Regulation and functional roles of rebound potentiation at cerebellar stellate cell—Purkinje cell synapses
Tomoo Hirano
Shin-ya Kawaguchi- 1Department of Biophysics, Graduate School of Science, Kyoto University Kitashirakawa-Oiwake-cho, Kyoto, Japan
- 2Graduate School of Brain Science, Doshisha University, Kyoto, Japan
Purkinje cells receive both excitatory and inhibitory synaptic inputs and send sole output from the cerebellar cortex. Long-term depression (LTD), a type of synaptic plasticity, at excitatory parallel fiber–Purkinje cell synapses has been studied extensively as a primary cellular mechanism of motor learning. On the other hand, at inhibitory synapses on a Purkinje cell, postsynaptic depolarization induces long-lasting potentiation of GABAergic synaptic transmission. This synaptic plasticity is called rebound potentiation (RP), and its molecular regulatory mechanisms have been studied. The increase in intracellular Ca2+ concentration caused by depolarization induces RP through enhancement of GABAA receptor (GABAAR) responsiveness.
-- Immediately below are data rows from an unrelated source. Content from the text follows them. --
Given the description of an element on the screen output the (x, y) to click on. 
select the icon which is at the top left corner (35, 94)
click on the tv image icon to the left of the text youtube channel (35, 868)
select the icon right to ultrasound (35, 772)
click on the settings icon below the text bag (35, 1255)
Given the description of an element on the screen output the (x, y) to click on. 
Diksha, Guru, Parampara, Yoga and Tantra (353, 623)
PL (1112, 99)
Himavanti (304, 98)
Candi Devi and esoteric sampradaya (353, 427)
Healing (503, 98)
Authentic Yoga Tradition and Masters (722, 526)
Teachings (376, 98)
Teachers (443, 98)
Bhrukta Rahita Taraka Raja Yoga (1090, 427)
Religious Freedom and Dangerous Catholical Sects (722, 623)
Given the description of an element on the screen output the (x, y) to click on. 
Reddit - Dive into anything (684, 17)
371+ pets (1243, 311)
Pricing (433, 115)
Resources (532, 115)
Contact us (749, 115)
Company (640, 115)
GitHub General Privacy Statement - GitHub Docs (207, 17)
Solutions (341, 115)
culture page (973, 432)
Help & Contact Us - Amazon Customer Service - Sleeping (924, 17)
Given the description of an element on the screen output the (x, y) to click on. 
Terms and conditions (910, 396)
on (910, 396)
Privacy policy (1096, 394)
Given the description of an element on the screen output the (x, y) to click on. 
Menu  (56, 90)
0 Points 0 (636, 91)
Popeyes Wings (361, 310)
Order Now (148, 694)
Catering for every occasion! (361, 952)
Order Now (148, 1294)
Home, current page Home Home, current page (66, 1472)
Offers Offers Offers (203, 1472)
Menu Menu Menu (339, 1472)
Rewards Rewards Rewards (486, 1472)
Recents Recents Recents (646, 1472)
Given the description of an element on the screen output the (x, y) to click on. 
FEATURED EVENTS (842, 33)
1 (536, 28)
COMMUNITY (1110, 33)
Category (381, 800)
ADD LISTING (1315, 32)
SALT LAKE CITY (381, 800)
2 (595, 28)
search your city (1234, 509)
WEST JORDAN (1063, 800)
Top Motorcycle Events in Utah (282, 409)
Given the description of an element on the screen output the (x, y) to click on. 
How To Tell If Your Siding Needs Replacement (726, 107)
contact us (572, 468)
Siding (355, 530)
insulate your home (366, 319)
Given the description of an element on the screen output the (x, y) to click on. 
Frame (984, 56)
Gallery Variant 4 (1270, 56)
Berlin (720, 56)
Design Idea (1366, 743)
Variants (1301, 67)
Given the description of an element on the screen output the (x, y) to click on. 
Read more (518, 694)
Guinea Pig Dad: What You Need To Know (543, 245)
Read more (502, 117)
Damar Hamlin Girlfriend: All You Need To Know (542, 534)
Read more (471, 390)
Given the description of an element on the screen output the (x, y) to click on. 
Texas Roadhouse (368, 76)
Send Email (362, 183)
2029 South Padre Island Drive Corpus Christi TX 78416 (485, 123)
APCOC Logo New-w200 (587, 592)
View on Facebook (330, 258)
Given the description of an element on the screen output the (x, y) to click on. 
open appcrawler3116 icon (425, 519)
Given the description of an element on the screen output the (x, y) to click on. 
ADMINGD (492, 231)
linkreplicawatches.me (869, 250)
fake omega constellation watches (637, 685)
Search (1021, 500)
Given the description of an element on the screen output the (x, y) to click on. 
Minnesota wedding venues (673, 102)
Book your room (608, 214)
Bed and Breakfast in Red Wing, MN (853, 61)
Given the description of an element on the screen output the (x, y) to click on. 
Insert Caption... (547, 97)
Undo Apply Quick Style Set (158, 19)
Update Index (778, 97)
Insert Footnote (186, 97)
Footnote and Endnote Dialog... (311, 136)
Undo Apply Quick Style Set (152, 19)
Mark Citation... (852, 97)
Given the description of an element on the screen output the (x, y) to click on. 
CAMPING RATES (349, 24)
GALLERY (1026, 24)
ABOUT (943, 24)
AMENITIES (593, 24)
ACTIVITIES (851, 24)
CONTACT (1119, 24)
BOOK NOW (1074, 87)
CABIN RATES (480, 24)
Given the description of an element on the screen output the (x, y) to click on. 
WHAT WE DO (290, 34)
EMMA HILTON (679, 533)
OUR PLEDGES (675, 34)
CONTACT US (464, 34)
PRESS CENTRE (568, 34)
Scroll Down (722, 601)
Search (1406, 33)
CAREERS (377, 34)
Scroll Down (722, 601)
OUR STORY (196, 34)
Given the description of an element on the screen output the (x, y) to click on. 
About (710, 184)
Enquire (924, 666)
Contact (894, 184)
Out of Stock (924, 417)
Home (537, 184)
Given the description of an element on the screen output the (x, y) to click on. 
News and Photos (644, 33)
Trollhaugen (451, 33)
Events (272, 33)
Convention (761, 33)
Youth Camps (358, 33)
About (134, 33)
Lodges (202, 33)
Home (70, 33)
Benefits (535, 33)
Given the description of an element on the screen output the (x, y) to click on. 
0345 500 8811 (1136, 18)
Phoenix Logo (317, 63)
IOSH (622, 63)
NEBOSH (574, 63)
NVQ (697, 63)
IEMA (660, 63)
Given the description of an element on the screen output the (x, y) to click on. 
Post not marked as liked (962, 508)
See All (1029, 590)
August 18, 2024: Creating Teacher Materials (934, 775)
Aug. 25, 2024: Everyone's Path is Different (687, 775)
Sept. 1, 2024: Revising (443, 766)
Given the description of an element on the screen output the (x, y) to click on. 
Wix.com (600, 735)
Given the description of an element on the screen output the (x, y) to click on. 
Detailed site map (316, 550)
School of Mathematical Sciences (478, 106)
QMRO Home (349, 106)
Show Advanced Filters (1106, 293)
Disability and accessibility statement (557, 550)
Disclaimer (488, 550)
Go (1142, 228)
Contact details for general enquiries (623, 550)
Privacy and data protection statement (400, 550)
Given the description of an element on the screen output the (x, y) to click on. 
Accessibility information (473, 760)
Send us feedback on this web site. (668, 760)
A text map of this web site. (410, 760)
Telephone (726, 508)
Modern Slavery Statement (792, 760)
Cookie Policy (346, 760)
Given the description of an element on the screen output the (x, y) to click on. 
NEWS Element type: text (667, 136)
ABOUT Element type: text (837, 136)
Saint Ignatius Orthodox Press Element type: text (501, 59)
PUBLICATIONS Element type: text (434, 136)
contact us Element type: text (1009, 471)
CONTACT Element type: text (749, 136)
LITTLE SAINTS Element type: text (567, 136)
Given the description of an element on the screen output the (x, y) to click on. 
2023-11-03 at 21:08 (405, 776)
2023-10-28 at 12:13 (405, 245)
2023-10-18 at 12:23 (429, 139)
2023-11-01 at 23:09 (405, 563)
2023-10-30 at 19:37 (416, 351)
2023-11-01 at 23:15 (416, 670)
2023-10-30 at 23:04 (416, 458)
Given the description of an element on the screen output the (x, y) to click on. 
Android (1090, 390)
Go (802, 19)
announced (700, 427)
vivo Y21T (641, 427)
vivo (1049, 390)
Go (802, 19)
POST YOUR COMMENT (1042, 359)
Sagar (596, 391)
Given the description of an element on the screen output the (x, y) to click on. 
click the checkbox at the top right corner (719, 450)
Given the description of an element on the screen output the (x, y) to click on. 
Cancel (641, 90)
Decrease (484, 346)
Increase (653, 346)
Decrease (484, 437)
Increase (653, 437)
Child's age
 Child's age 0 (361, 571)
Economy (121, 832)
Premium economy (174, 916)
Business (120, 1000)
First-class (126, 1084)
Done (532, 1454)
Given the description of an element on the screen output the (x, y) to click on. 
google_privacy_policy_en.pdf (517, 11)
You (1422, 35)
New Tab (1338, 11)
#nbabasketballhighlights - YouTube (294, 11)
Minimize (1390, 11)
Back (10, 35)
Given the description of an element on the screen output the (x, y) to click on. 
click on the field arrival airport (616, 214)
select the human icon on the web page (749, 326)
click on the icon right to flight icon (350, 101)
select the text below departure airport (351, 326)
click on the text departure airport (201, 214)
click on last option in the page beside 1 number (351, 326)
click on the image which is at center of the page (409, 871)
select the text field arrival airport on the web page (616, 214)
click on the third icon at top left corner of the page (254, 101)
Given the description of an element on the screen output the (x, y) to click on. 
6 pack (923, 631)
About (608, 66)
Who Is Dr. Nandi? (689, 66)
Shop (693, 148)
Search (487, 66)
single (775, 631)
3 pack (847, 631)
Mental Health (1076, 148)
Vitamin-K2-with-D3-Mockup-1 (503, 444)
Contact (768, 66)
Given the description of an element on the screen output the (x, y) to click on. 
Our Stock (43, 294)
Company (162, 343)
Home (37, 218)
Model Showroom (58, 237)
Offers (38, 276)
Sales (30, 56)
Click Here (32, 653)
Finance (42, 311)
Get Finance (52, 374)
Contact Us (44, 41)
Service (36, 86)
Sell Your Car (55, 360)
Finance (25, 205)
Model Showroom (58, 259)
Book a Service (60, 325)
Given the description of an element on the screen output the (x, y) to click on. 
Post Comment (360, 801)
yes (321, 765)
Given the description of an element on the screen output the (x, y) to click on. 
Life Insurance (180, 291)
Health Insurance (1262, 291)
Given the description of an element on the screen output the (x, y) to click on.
RP induction depends on binding of GABAAR with GABAAR associated protein (GABARAP) which is regulated by Ca2+/calmodulin-dependent kinase II (CaMKII). Whether RP is induced or not is determined by the balance between phosphorylation and de-phosphorylation activities regulated by intracellular Ca2+ and by metabotropic GABA and glutamate receptors. Recent studies have revealed that the subunit composition of CaMKII has significant impact on RP induction. A Purkinje cell expresses both α- and β-CaMKII, and the latter has much higher affinity for Ca2+/calmodulin than the former. It was shown that when the relative amount of α- to β-CaMKII is large, RP induction is suppressed. The functional significance of RP has also been studied using transgenic mice in which a peptide inhibiting association of GABARAP and GABAAR is expressed selectively in Purkinje cells. The transgenic mice show abrogation of RP and subnormal adaptation of vestibulo-ocular reflex (VOR), a type of motor learning. Thus, RP is involved in a certain type of motor learning.
Introduction
The cerebellum consists of cortex and nuclei, and is involved in motor control (Figure 1; Ito, 1984, 2011; Llinás et al., 2004). There are two major inputs to the cerebellum, mossy fibers and climbing fibers. Mossy fibers coming from pons, medulla oblongata etc., innervate neurons in cerebellar nuclei and granule cells in the granular layer of cortex. Granule cells extend axons to the molecular layer, where they bifurcate. The bifurcated granule cell axons are called parallel fibers, and form excitatory glutamatergic synapses on dendrites of Purkinje cells and inhibitory GABAergic interneurons in the molecular layer, stellate and basket cells. Climbing fibers coming from inferior olivary nuclei innervate neurons in cerebellar nuclei and Purkinje cells. A single climbing fiber forms hundreds synapses on a Purkinje cell, and thus sends a powerful excitatory drive. Purkinje cells are GABAergic neuron, and send sole output from the cortex to nuclear neurons.
Figure 1. Cerebellar cortical neuronal circuits. Mossy fibers from pontine nuclei etc., send excitatory synaptic outputs to granule cells. A granule cell forms one or a few excitatory glutamatergic synapses on a Purkinje cell, where LTD occurs depending on the activity of the granule cell and a climbing fiber. Molecular layer interneurons (stellate and basket cells) receive excitatory synaptic inputs from granule cells and inhibit Purkinje cells. At inhibitory GABAergic synapses between a stellate cell and a Purkinje cell, rebound potentiation (RP) is induced by climbing fiber activity.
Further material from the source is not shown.